World
Charlie Sheen makes racist comment against Obama
Hollywood actor Charlie Sheen has posted a racist comment on US President Barack Obama, calling him "Barry Satera Kenya”.
 
"Barry Satera Kenya u won't attend a soldier's funeral uhkros da street that u kild yet u hav time 4 brackets? s a d," the actor posted on his Twitter page on Wednesday.
 
"Barry Satera Kenya" refers to Obama's African heritage, as his father came from Rachyuonyo District in Kenya, even though Obama himself was born in Hawaii.

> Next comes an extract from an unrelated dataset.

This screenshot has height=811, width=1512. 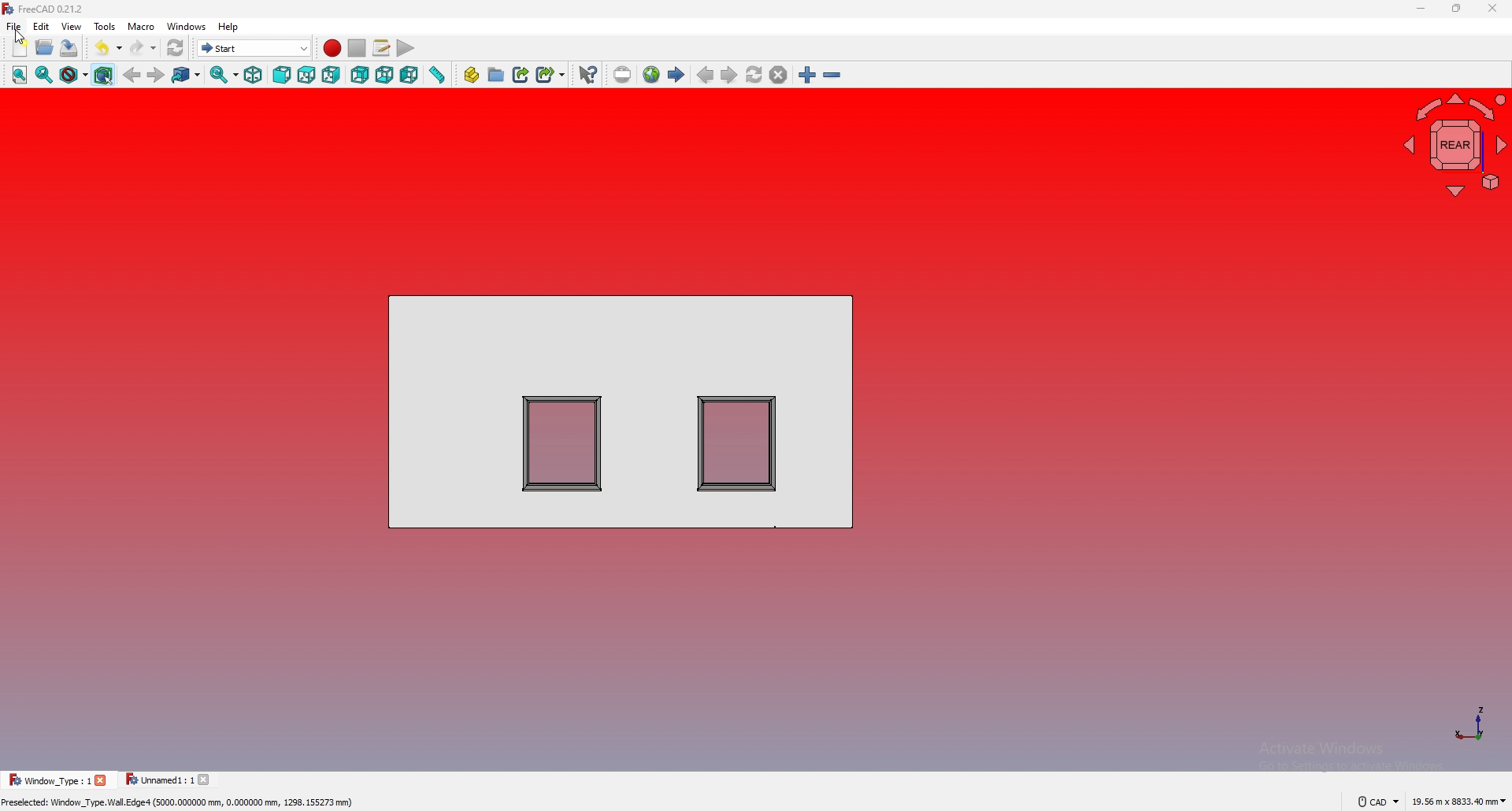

The meaning of word 'Satera' is still left unexplained, reports aceshowbiz.com.
 
The 49-year-old's anger appeared to be fuelled by Obama's appearance at the bracket on ESPN, an annual tradition during his presidency, instead of attending a soldier's funeral. 
 
The soldier's funeral that Sheen refers to may be the funeral of a two-star general, who was killed in Afghanistan. 
 
However, his accusation that the funeral had been ignored by the administration was incorrect since the ceremony was attended by US Defense Secretary Chuck Hagel.
 
The tweet sparked an outburst from other Twitter users. 
 
One of the users who commented on Sheen's tweet, wrote: "He can't attend every funeral, grow up", while others said that mentioning Kenya in his tweet was racist.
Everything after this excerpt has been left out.